• EXERCISE
Only one stretch of the data below should be repeated: the lines from the line containing "The image size" through the line containing "Instruction: Click the Facebook", inclusive, exactly as they are.

[Dataset entries]
------------------------------------------------------------

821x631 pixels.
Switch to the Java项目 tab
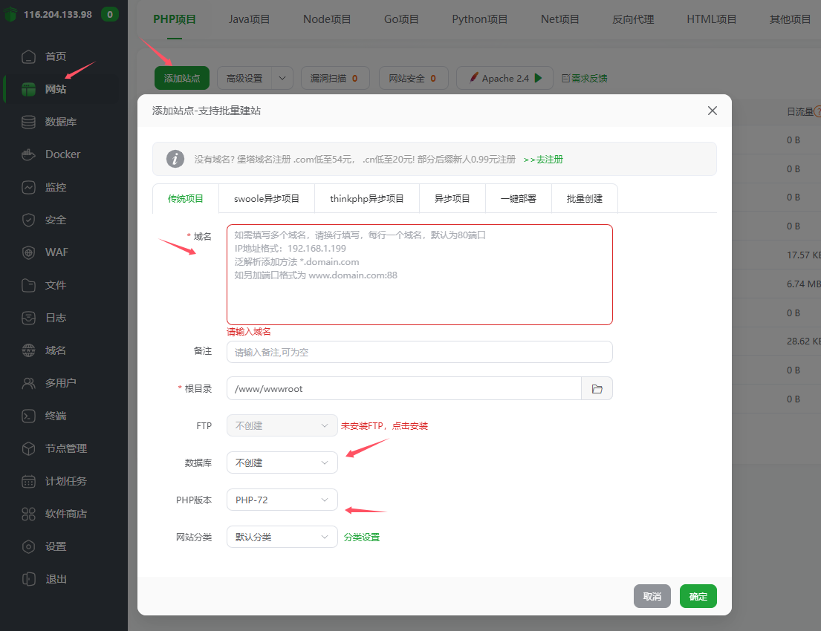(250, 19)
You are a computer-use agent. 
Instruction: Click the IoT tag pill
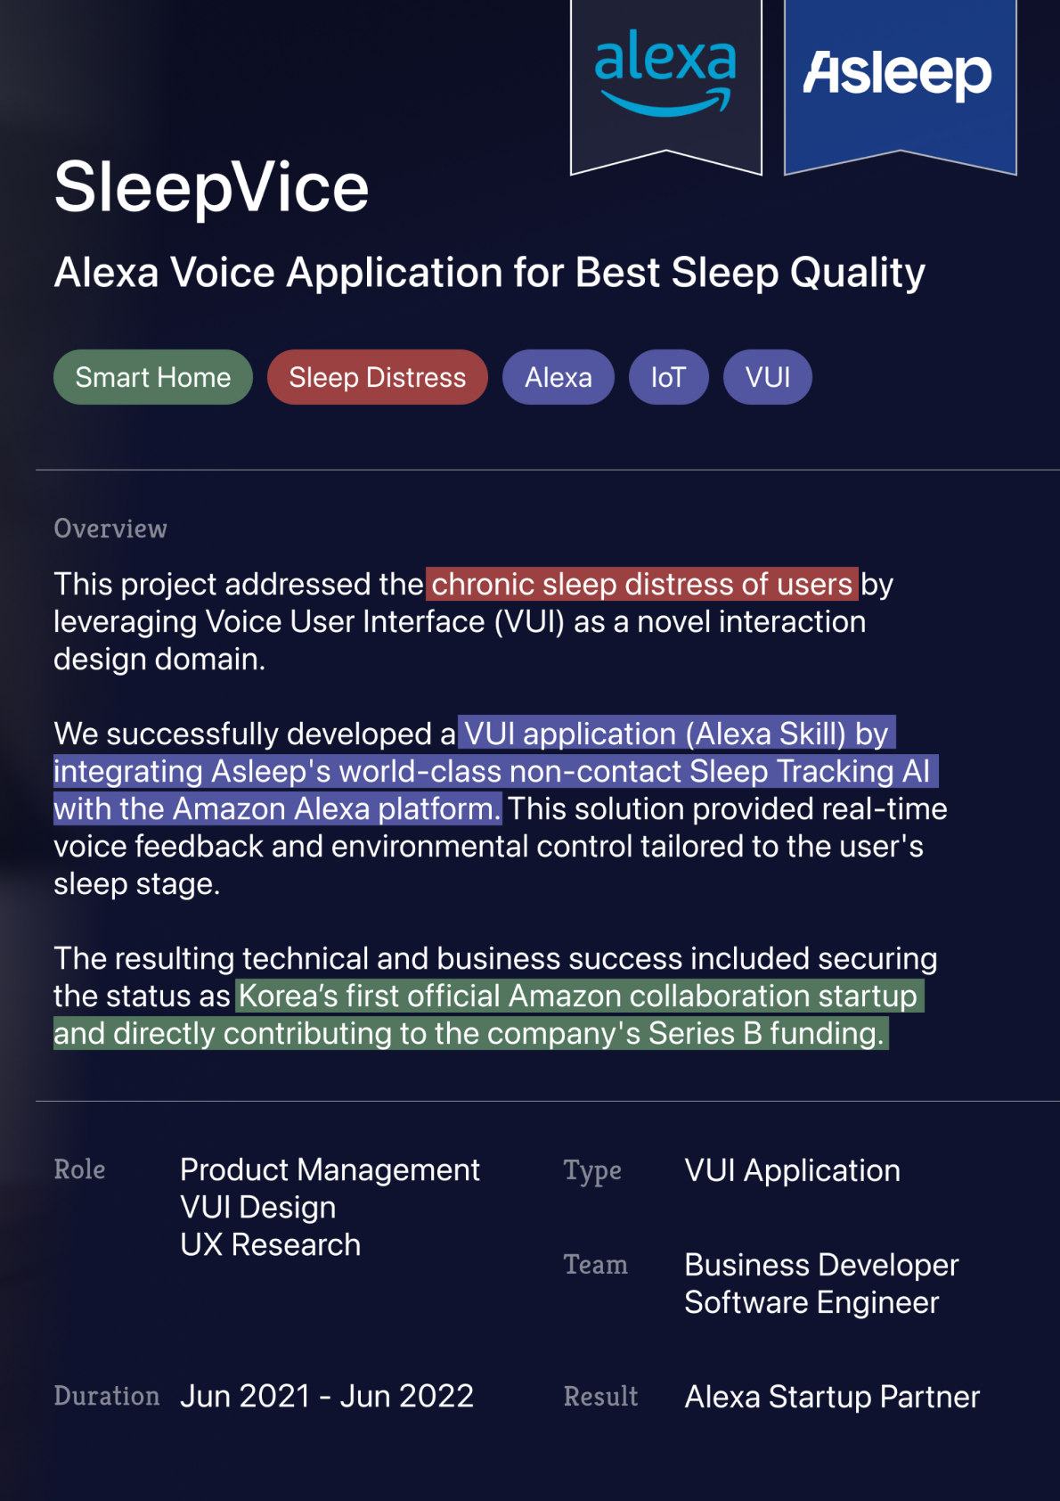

------------------------------------------------------------

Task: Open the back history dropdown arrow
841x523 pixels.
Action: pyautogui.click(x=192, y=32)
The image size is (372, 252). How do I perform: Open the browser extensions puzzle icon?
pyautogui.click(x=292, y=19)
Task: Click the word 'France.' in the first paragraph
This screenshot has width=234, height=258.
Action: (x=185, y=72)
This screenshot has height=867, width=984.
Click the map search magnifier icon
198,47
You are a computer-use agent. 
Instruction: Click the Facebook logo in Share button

------------------------------------------------------------

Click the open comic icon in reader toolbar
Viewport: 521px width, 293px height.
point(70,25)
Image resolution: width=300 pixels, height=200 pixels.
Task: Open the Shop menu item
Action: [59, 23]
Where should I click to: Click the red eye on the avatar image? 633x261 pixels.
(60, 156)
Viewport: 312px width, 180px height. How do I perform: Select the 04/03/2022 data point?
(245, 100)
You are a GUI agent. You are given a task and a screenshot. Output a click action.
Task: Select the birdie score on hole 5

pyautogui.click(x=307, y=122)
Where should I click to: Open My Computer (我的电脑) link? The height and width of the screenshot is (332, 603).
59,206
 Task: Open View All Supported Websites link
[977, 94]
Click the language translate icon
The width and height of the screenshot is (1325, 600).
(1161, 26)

------------------------------------------------------------

• WRITTEN SOLUTION
The image size is (372, 252). How do I perform: Open the browser extensions puzzle icon?
pyautogui.click(x=292, y=19)
Task: Click the word 'France.' in the first paragraph
This screenshot has width=234, height=258.
Action: (x=185, y=72)
This screenshot has height=867, width=984.
Click the map search magnifier icon
198,47
You are a computer-use agent. 
Instruction: Click the Facebook logo in Share button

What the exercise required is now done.